En los últimos años, Anna

Politkovskaya ha conseguido que su voz se oiga más allá de las fronteras de Rusia. La verdad sobre la guerra ganó en 2003 el premio europeo Ulises. Ese mismo año, la OSCE premió su labor en apoyo de los derechos humanos y la libertad de los medios de comunicación. El año pasado obtuvo el Vázquez Montalbán por sus obras sobre Chechenia.

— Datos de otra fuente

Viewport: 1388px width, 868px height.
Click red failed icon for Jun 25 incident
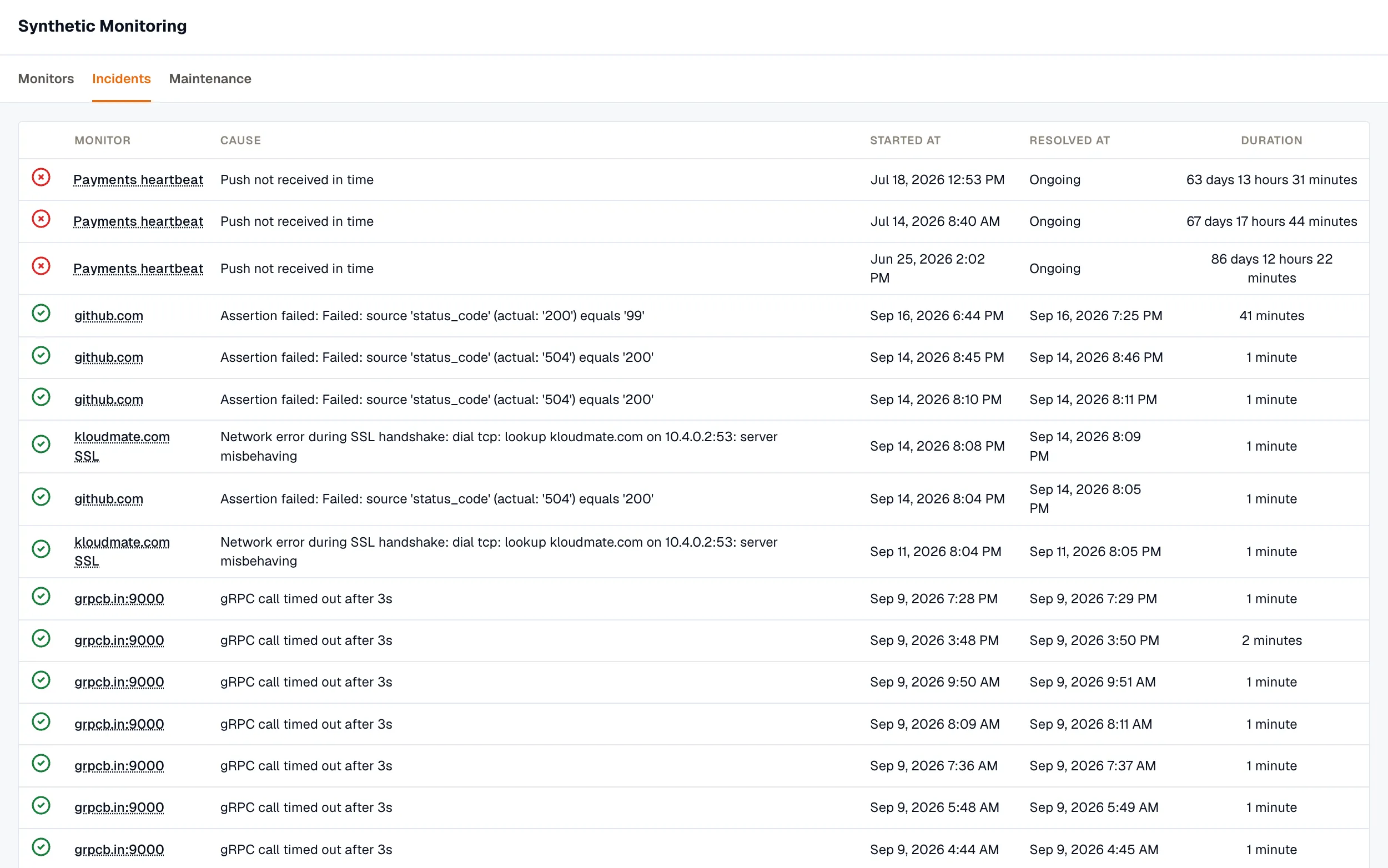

Esta periodista que no se considera analista política, que se define como "un ser humano entre muchos, un rostro entre la multitud", está empezando a ser considerada en Occidente como una referencia, una voz a la que merece la pena escuchar, la voz de los sin voz. En La Rusia de Putin hablan las madres de los soldados muertos por la brutalidad de sus mandos y militares que malviven con pagas y raciones miserables pese a tener a su cargo piezas esenciales del pavoroso arsenal nuclear heredado del imperio soviético. Se relatan casos de chechenos perseguidos por el simple hecho de serlo o dejados morir en los hospitales tras el asalto de un comando terrorista en 2002 al teatro moscovita Dubrovka. Se revelan los errores cometidos en la gestión de la crisis que terminó en matanza el año pasado en una escuela de Beslán (Osetia del Norte). Se recogen "historias de provincias" que reflejan la inusitada extensión de la corrupción y otras sobre cómo el doble rasero deja impunes a torturadores y asesinos del bando correcto y convierte en culpables a inocentes del bando equivocado.

Un relato tras otro van conformando un fresco de la realidad rusa del que, más allá del objetivo denunciador, se desprende que, hoy como ayer, en tiempos de Putin como en tiempos de Pedro el Grande o de Stalin, nada es casual y que todo está al servicio de un objetivo único: controlar el poder.